Currently the conservation status of the Afromontane flora in Eastern Africa is unknown. There are few published IUCN conservation assessments for the region but there are serious threats to the flora. Lowland montane forests are at risk from illegal logging, charcoal production and conversion to agricultural lands. The high altitude flora is threatened by climate change and frequent large scale fires.
This project will bring together partners from national herbaria, seed banks, universities and conservation management authorities in Kenya, Tanzania, Uganda and Ethiopia to deliver science-based strategies which will improve the conservation of the Afromontane flora.
Our main project outputs will be:
1. Online resource of the Afromontane flora
Plant descriptions, distribution maps, herbarium specimen data and images will be available online. We will undertake conservation assessments for the Afromontane flora endemic to Eastern Africa. We will also produce species models to study the effects of future climate change scenarios on threatened species future distributions.
2. Ex-situ seed conservation
We will collect seeds from 300 Afromontane species from at least 3 populations per species, prioritising threatened and endemic species for ex-situ seed conservation. Seeds will be stored in-country and duplicated to the MSBP. We will research the seed longevity of our Afromontane collections as previous studies at the MSBP have shown that seeds of many high altitude species could be short lived in seed banks. This will allow us to use specially adapted seed banking protocols to ensure effective ex-situ seed conservation of these collections.
3. Species restoration
In Kenya we will develop models for best practice for the restoration of Afromontane species in Eastern Africa.

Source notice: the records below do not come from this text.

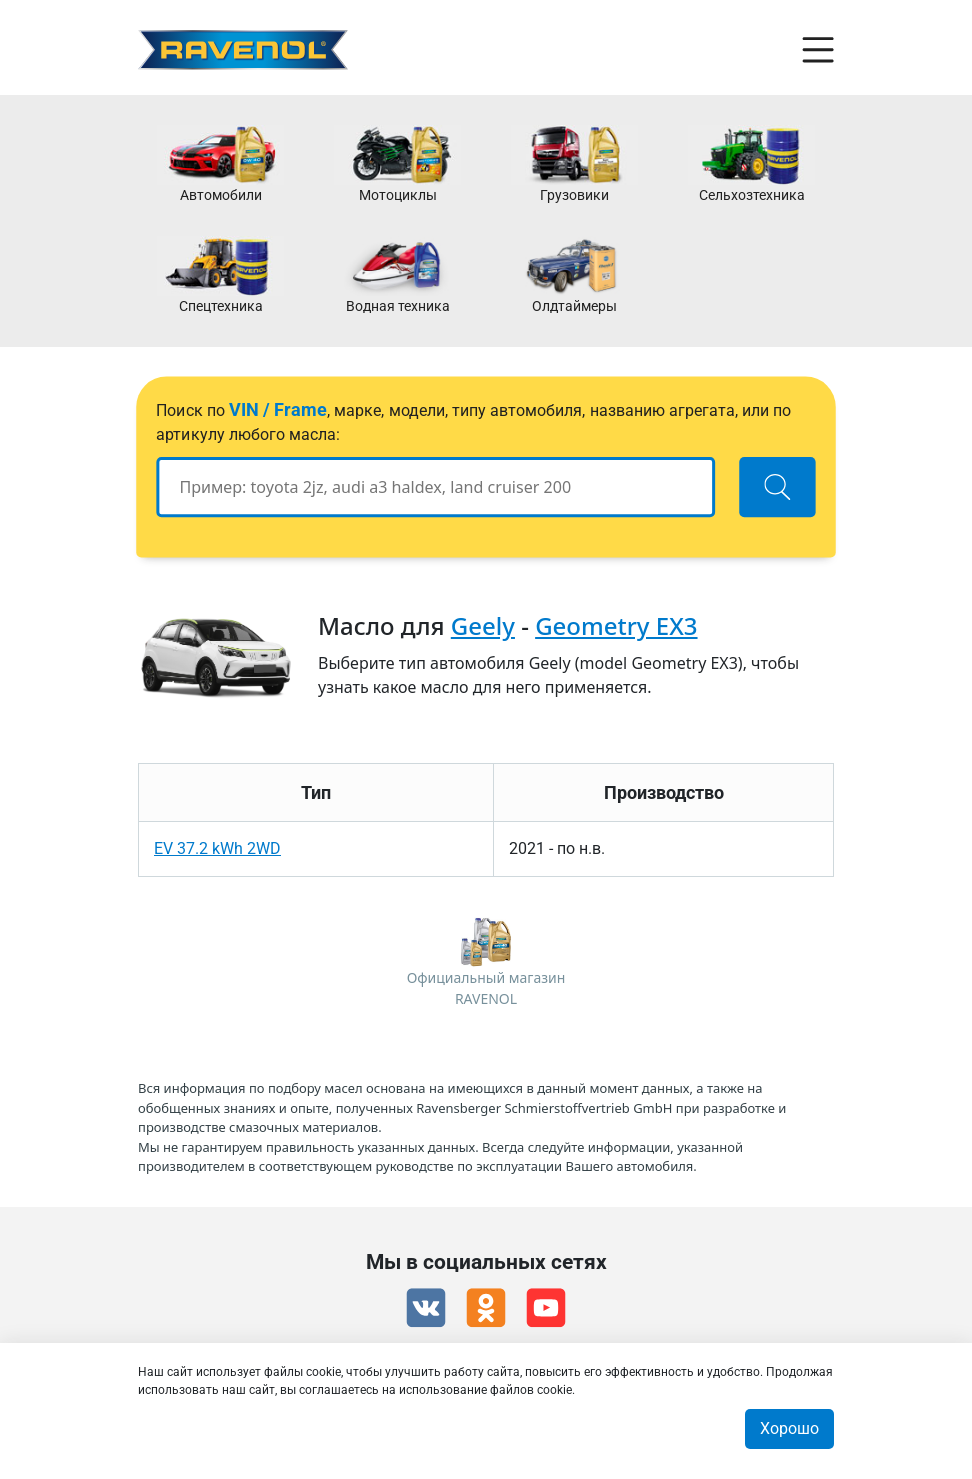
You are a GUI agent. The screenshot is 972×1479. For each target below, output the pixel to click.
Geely (483, 625)
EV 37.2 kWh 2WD (217, 848)
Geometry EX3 (616, 625)
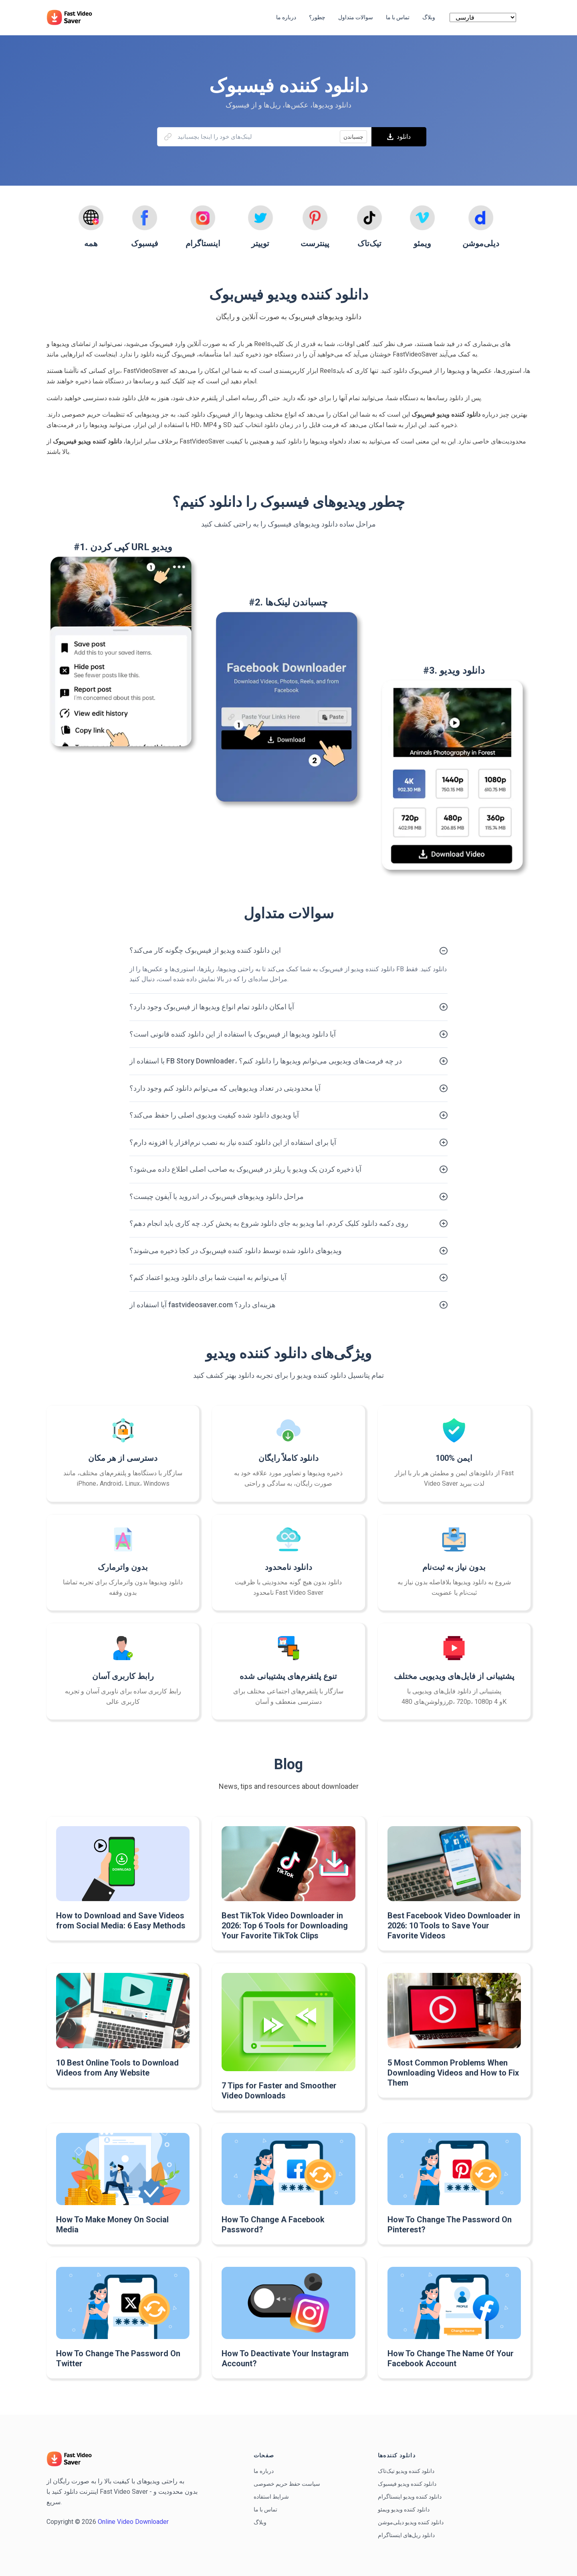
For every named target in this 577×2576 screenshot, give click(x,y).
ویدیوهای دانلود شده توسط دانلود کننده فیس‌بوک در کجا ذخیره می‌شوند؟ (235, 1250)
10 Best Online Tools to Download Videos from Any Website (117, 2068)
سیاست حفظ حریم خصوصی (287, 2484)
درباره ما (264, 2471)
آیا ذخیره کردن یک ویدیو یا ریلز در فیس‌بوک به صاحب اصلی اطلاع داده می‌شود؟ (245, 1169)
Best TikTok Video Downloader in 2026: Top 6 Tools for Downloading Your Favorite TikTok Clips (285, 1925)
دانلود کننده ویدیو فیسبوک (407, 2484)
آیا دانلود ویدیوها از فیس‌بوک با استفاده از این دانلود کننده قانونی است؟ (232, 1034)
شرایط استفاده (271, 2496)
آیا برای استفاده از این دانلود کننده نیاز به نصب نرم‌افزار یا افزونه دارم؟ (232, 1142)
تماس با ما (265, 2509)
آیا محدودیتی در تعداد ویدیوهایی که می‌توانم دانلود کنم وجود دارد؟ (225, 1088)
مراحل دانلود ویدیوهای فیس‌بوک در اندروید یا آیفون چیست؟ (216, 1196)
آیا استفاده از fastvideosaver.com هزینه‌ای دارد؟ (202, 1304)
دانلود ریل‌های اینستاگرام (406, 2535)
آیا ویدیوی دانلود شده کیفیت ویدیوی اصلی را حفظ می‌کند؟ (214, 1115)
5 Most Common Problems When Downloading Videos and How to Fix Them (453, 2073)
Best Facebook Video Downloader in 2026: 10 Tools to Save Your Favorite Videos (453, 1925)
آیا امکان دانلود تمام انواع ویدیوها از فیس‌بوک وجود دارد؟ (211, 1006)
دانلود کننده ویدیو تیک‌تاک (406, 2471)
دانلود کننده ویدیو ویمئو (404, 2509)
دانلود (399, 136)
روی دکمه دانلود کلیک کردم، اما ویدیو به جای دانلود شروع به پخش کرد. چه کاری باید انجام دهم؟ (268, 1223)
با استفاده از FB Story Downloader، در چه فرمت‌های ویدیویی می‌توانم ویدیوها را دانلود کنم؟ (265, 1061)
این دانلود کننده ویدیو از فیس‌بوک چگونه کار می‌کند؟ (205, 950)
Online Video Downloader (133, 2521)
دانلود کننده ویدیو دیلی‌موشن (411, 2522)
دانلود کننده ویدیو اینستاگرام (410, 2496)
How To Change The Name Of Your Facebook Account (450, 2358)
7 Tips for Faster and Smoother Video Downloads (279, 2090)
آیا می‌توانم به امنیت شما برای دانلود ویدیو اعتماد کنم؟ (207, 1277)
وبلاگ (260, 2522)
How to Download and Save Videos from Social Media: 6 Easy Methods (121, 1920)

Through workshops with regional scientists and stakeholders we will develop and apply criteria to identify priority species for a restoration programme. Five species will be selected and we will undertake studies on all aspects of species restoration, for example, population genetics, population demographic studies, ecological profiling, germination protocols, propagation protocols and field trials.
At the end of the project a report on the conservation status of the Afromontane flora in East Africa will be produced. Conservation strategies will be identified and integrated within protected areas management plans. We will have protocols and procedures for best practice for species recovery of Afromontane species from our research in Kenya which can then be used across East Africa.